Preconceito Linguístico

Enviada em 29/07/2020

Após a Semana de Arte Moderna de 1922, a linguagem popular adentrou ao mundo artístico ao valorizar a linguagem coloquial, livre de regras gramaticais. Entretanto, atualmente, o preconceito contra a diversidade linguística é um problema que afeta muitos brasileiros, já que a imposição de uma língua sobre outras acaba desvalorizando uma cultura inteira.

A construção escolar, social e a mídia são os principais fatores que consideram que existe apenas uma maneira de falar, sendo esse o único possível para se expressar na língua portuguesa. Dessa forma, quando uma escola valoriza apenas a gramática tradicional, ela está limitando os estudantes a conhecer apenas um aspecto da linguagem. Quando a mídia faz apresentações ridicularizando indivíduos de outras regiões e a sociedade faz piadas pelo modo de falar de algumas pessoas, estes acabam reforçando o preconceito linguístico. Todos esses aspectos, por sua vez, causam uma construção limitada da linguagem do país.

Além disso, o preconceito linguístico retira o direito de fala de muitos que não possuem prestígio social. Isso ocorre devido ao constrangimento que esse preconceito gera para esse indivíduo, que se sente reprimido e limitado. Conforme Marcos Bagno em seu livro “Preconceito linguístico: o que é e como se faz”, não existe maneira certa ou errada de falar, mas sim maneiras adequadas ou não, dependendo do contexto. No entanto, não são todos que reconhecem essa ideia, ocasionando a repressão sobre alguns indivíduos e perda da variedade linguística.

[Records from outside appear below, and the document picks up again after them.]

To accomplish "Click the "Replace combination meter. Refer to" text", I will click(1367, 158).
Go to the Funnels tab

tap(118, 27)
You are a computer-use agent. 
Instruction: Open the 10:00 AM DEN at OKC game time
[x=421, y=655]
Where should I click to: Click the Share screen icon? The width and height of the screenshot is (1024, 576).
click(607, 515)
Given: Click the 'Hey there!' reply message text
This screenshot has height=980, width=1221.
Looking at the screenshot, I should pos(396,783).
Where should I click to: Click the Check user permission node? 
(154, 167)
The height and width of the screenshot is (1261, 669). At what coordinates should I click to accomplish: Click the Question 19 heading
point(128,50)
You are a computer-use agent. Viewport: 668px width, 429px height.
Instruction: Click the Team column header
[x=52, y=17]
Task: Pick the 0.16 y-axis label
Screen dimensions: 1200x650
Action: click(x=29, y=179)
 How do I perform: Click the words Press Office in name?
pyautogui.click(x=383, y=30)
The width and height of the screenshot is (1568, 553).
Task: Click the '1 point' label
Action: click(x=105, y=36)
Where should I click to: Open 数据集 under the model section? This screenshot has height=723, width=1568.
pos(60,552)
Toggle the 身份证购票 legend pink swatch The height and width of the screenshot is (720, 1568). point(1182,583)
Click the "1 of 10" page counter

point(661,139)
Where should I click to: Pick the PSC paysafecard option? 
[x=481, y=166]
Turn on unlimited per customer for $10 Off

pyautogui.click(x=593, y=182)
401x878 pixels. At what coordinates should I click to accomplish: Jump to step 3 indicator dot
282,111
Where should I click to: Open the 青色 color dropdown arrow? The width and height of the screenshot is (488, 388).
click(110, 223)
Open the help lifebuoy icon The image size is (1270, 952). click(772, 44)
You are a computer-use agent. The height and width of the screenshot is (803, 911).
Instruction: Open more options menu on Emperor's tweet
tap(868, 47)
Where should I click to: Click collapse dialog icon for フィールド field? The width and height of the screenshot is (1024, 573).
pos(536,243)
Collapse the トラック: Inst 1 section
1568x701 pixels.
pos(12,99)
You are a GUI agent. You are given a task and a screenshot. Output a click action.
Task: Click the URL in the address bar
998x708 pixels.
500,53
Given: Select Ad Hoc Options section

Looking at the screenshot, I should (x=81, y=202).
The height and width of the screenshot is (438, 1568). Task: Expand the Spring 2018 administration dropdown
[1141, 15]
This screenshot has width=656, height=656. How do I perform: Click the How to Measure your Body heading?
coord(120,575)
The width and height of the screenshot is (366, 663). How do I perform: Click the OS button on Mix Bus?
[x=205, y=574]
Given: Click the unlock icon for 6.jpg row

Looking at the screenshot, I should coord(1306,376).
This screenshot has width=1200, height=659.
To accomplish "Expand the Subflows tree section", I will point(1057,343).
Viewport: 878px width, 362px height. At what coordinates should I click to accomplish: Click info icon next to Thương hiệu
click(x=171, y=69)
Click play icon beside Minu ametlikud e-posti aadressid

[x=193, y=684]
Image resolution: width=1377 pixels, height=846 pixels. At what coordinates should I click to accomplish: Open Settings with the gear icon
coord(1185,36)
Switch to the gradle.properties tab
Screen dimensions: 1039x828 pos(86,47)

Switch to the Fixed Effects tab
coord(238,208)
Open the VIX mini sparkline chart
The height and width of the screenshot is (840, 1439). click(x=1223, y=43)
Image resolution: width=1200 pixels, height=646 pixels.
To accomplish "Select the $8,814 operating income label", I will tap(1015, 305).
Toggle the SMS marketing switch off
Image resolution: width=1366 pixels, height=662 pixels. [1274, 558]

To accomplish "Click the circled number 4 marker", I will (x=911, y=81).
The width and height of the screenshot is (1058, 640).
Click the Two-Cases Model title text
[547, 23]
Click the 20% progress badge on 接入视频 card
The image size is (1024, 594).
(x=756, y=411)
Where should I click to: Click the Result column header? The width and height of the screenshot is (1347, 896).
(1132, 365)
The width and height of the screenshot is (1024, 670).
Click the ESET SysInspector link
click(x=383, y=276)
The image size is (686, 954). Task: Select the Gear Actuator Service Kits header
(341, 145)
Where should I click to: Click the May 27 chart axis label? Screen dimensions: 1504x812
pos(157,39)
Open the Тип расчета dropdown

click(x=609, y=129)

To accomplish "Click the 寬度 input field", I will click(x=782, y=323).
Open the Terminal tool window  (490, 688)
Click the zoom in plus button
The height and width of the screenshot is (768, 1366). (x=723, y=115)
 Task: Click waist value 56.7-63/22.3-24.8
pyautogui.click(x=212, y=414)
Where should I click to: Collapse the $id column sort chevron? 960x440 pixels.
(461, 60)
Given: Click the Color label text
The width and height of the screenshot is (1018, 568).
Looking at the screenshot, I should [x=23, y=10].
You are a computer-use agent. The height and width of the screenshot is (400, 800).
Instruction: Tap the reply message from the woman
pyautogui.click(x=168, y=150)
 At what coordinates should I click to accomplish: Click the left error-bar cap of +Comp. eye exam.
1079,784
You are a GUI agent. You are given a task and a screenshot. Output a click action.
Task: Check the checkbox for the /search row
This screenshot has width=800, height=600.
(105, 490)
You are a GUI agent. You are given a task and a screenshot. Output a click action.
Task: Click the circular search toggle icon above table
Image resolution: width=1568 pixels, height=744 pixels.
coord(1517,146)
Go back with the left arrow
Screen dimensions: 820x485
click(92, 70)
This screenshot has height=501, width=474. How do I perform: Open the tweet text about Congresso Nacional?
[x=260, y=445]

Portanto, medidas são necessárias para resolver o problema. O Ministério da Educação, através das escolas, deve abordar o preconceito linguístico de forma mais intensa e realista, a fim de informar a esses alunos sobre esse tipo de preconceito e como evitá-lo. Além disso, a mídia, através das redes de TV, deve fazer programas que informe sobre a variação linguística e como elas contribuem para a identidade nacional. Espera-se, com essas medidas, que a linguagem popular seja mais valorizada, assim como na Semana de Arte Moderna, e que o preconceito linguístico seja freado.